Your assignment: Repeat every one of the following entries word for word, without changing a single line.

Task material:
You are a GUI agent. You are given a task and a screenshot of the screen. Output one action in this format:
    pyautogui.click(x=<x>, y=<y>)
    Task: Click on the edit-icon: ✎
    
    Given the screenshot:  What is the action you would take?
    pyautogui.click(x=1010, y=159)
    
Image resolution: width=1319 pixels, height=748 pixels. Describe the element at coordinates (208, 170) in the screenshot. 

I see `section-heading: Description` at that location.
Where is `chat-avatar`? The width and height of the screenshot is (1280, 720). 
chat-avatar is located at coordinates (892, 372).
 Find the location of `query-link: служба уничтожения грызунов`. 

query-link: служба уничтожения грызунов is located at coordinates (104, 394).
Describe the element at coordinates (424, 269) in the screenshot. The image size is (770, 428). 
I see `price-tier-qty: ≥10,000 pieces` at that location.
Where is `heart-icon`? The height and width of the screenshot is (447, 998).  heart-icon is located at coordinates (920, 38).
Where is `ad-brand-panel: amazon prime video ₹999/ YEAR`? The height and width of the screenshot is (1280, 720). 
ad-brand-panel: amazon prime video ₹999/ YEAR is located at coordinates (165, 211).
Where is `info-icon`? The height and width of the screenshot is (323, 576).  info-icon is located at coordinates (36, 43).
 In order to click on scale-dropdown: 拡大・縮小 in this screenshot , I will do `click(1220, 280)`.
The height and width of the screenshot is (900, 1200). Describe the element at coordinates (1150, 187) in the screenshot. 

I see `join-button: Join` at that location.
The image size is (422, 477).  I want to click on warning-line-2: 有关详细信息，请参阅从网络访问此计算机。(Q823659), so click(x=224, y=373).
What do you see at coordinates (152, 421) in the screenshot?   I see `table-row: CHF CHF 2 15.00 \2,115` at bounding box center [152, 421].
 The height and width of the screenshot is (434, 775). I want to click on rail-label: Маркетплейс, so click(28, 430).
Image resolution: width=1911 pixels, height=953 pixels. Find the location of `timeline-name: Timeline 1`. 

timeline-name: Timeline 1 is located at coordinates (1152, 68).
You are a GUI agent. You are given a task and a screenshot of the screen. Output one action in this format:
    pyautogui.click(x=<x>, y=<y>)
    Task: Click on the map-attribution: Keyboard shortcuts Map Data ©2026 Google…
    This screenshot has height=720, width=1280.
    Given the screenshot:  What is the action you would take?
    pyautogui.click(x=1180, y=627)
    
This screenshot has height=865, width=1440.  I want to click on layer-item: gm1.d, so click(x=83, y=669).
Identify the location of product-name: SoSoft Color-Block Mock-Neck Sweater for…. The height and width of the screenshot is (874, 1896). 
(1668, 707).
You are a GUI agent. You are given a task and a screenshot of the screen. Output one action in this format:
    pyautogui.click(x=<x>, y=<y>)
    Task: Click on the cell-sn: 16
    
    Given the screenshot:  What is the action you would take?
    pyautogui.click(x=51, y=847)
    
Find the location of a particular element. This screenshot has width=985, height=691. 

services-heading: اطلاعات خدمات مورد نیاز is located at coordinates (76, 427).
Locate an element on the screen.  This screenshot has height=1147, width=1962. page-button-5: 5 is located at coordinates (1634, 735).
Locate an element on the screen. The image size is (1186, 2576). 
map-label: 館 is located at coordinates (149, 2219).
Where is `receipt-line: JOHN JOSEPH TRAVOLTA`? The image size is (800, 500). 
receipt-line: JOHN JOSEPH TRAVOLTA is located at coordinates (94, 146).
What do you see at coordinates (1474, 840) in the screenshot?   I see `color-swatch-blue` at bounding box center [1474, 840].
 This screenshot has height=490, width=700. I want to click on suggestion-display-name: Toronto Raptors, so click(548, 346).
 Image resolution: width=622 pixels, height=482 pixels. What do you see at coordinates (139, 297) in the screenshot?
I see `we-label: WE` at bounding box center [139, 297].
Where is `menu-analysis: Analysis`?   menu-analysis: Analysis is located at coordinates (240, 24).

Output:
You are a GUI agent. You are given a task and a screenshot of the screen. Output one action in this format:
    pyautogui.click(x=<x>, y=<y>)
    Task: Click on the edit-icon: ✎
    
    Given the screenshot:  What is the action you would take?
    pyautogui.click(x=1010, y=159)
    
Image resolution: width=1319 pixels, height=748 pixels. Describe the element at coordinates (208, 170) in the screenshot. 

I see `section-heading: Description` at that location.
Where is `chat-avatar`? The width and height of the screenshot is (1280, 720). 
chat-avatar is located at coordinates (892, 372).
 Find the location of `query-link: служба уничтожения грызунов`. 

query-link: служба уничтожения грызунов is located at coordinates (104, 394).
Describe the element at coordinates (424, 269) in the screenshot. The image size is (770, 428). 
I see `price-tier-qty: ≥10,000 pieces` at that location.
Where is `heart-icon`? The height and width of the screenshot is (447, 998).  heart-icon is located at coordinates (920, 38).
Where is `ad-brand-panel: amazon prime video ₹999/ YEAR`? The height and width of the screenshot is (1280, 720). 
ad-brand-panel: amazon prime video ₹999/ YEAR is located at coordinates (165, 211).
Where is `info-icon`? The height and width of the screenshot is (323, 576).  info-icon is located at coordinates (36, 43).
 In order to click on scale-dropdown: 拡大・縮小 in this screenshot , I will do `click(1220, 280)`.
The height and width of the screenshot is (900, 1200). Describe the element at coordinates (1150, 187) in the screenshot. 

I see `join-button: Join` at that location.
The image size is (422, 477).  I want to click on warning-line-2: 有关详细信息，请参阅从网络访问此计算机。(Q823659), so click(x=224, y=373).
What do you see at coordinates (152, 421) in the screenshot?   I see `table-row: CHF CHF 2 15.00 \2,115` at bounding box center [152, 421].
 The height and width of the screenshot is (434, 775). I want to click on rail-label: Маркетплейс, so click(28, 430).
Image resolution: width=1911 pixels, height=953 pixels. Find the location of `timeline-name: Timeline 1`. 

timeline-name: Timeline 1 is located at coordinates (1152, 68).
You are a GUI agent. You are given a task and a screenshot of the screen. Output one action in this format:
    pyautogui.click(x=<x>, y=<y>)
    Task: Click on the map-attribution: Keyboard shortcuts Map Data ©2026 Google…
    This screenshot has height=720, width=1280.
    Given the screenshot:  What is the action you would take?
    pyautogui.click(x=1180, y=627)
    
This screenshot has height=865, width=1440.  I want to click on layer-item: gm1.d, so click(x=83, y=669).
Identify the location of product-name: SoSoft Color-Block Mock-Neck Sweater for…. The height and width of the screenshot is (874, 1896). 
(1668, 707).
You are a GUI agent. You are given a task and a screenshot of the screen. Output one action in this format:
    pyautogui.click(x=<x>, y=<y>)
    Task: Click on the cell-sn: 16
    
    Given the screenshot:  What is the action you would take?
    pyautogui.click(x=51, y=847)
    
Find the location of a particular element. This screenshot has width=985, height=691. 

services-heading: اطلاعات خدمات مورد نیاز is located at coordinates (76, 427).
Locate an element on the screen.  This screenshot has height=1147, width=1962. page-button-5: 5 is located at coordinates (1634, 735).
Locate an element on the screen. The image size is (1186, 2576). 
map-label: 館 is located at coordinates (149, 2219).
Where is `receipt-line: JOHN JOSEPH TRAVOLTA`? The image size is (800, 500). 
receipt-line: JOHN JOSEPH TRAVOLTA is located at coordinates (94, 146).
What do you see at coordinates (1474, 840) in the screenshot?   I see `color-swatch-blue` at bounding box center [1474, 840].
 This screenshot has height=490, width=700. I want to click on suggestion-display-name: Toronto Raptors, so click(548, 346).
 Image resolution: width=622 pixels, height=482 pixels. What do you see at coordinates (139, 297) in the screenshot?
I see `we-label: WE` at bounding box center [139, 297].
Where is `menu-analysis: Analysis`?   menu-analysis: Analysis is located at coordinates (240, 24).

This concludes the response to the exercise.